### Problem details:
As the answer, give every line of the records that includes the word "computer".

━━━━━ Data ━━━━━

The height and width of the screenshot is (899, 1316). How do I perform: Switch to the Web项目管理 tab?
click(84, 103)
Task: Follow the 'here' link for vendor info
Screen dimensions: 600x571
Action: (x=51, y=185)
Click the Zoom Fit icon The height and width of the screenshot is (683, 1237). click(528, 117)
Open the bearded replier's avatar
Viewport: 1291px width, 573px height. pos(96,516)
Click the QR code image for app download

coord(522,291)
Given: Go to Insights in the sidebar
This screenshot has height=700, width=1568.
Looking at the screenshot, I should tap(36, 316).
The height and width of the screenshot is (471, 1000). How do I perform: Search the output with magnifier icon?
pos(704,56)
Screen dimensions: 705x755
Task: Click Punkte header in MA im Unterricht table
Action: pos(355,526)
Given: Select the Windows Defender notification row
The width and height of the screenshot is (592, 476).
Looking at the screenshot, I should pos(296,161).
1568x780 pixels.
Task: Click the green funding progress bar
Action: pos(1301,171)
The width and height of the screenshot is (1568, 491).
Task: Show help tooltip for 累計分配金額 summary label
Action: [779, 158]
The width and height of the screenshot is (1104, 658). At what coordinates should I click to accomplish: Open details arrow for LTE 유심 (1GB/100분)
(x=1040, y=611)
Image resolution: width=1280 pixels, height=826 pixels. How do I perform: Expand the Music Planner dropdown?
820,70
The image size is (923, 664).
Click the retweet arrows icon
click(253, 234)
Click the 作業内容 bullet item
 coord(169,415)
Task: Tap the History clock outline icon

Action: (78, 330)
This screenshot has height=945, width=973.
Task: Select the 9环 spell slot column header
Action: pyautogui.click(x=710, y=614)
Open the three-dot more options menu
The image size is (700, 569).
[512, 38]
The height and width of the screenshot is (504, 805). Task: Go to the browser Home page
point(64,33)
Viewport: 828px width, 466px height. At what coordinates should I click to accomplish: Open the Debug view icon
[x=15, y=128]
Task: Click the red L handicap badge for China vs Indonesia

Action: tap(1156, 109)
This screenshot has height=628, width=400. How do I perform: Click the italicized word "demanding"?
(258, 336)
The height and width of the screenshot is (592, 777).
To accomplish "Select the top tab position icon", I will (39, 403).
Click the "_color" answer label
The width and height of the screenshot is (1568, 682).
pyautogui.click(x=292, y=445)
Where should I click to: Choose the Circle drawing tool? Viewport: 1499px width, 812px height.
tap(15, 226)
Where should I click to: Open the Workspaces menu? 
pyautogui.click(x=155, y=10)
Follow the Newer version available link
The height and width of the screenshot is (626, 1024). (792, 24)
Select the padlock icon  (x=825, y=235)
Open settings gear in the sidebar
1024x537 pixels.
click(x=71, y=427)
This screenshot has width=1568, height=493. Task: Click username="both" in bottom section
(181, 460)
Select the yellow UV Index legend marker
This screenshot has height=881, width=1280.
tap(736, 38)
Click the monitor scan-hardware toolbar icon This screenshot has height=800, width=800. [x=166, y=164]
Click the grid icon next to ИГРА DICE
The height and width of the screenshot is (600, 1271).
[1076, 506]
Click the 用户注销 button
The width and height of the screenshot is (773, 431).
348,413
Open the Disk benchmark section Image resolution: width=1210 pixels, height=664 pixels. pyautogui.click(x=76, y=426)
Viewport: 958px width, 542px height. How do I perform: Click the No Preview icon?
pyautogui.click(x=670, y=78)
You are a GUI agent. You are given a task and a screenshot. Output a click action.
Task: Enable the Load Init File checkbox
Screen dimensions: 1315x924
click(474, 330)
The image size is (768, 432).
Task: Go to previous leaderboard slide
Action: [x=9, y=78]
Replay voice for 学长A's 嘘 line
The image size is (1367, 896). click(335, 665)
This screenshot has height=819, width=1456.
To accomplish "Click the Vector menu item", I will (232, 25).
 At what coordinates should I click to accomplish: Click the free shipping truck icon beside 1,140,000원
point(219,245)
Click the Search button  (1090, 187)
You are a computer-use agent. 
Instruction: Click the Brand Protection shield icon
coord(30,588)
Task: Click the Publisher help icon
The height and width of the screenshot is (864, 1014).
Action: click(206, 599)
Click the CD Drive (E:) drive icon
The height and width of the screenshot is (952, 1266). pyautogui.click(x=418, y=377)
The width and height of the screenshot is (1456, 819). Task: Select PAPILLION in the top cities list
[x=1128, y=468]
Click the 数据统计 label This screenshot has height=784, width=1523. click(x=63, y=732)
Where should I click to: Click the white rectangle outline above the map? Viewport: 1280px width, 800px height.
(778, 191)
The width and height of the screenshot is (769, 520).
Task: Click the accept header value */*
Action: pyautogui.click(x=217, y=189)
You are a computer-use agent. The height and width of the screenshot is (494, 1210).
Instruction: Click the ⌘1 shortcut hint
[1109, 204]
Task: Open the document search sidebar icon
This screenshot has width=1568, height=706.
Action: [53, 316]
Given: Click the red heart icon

━━━━━

### Problem solution:
You are a computer-use agent. 
You are a computer-use agent. The height and width of the screenshot is (494, 1210).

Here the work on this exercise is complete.